The elderly priest stopped to help and so did local lad Tadhg Crowley who was cycling by. As the three men were trying to start the stalled car, two military lorries approached. The first one sped past the three men but the second one stopped, and fear filled the old priest, his parishioner and the magistrate.
The lorries carried members of K company, RIC Auxillary Division. They had been moved from Cork city when they burned the city on December 11th 1920 and were now based in Dunmanway. They terrorised locals in the town by wearing burnt corks on their tam o’ shanter caps as a victory sign.

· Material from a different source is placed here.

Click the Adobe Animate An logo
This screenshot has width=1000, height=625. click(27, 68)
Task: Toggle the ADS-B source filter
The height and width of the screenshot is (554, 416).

Canon Magner had found himself at odds with the Auxiliaries when he refused to toll the Church bells for Armistace Day. They sent him a number of death threats at the parish house and church. When the second lorry stopped, a drunk Auxillary Cadet called Vernon Hart got out brandishing his revolver. He began shouting at Canon Magner and Tadhg Crowley called on the drunken Auxie to stop. Hart turned on Tadhg and shot him dead.
Following that cold blooded murder, the Auxie turned his gun on the priest. He pushed him to the ground and then shot him twice. The horrified Magistrate Brady ran for cover behind the military lorry but he found no safety there and he jumped over a ditch and ran across fields as Cadet Hart and his fellow Auxiliaries were firing at him.
Terrified Brady reached Dunmanway town and told of the horror which had unfolded on the roadside outside the town. He brought some townspeople to the scene of the murders where they found the bodies of Canon Magner and Tadhg Crowley dumped in a roadside drain.
The murdered priest and parishioner were laid to rest after a joint funeral in St. Patrick’s Church, Dunmanway. The cold-blooded killings caused outrage and Cadet Hart was arrested. He was court martialed and found guilty but insane and sentenced to a year in a mental asylum. Afterwards he left for South Africa where he lived on a large citrus farm. He died there in 1937.
Today the scene of the murders is marked with a stone high cross. The centenary of Canon Magner and Tadhg Crowley’s murder was marked in December 2020 with a Covid restrictive commemoration.
After midday Mass in St. Patrick’s Church, Dunmanway, relatives of the murdered men laid wreaths on their graves. During the commemoration the rosary beads Canon Magner clutched in his hands on the day he was murdered were brought to the altar in St. Patrick’s Church.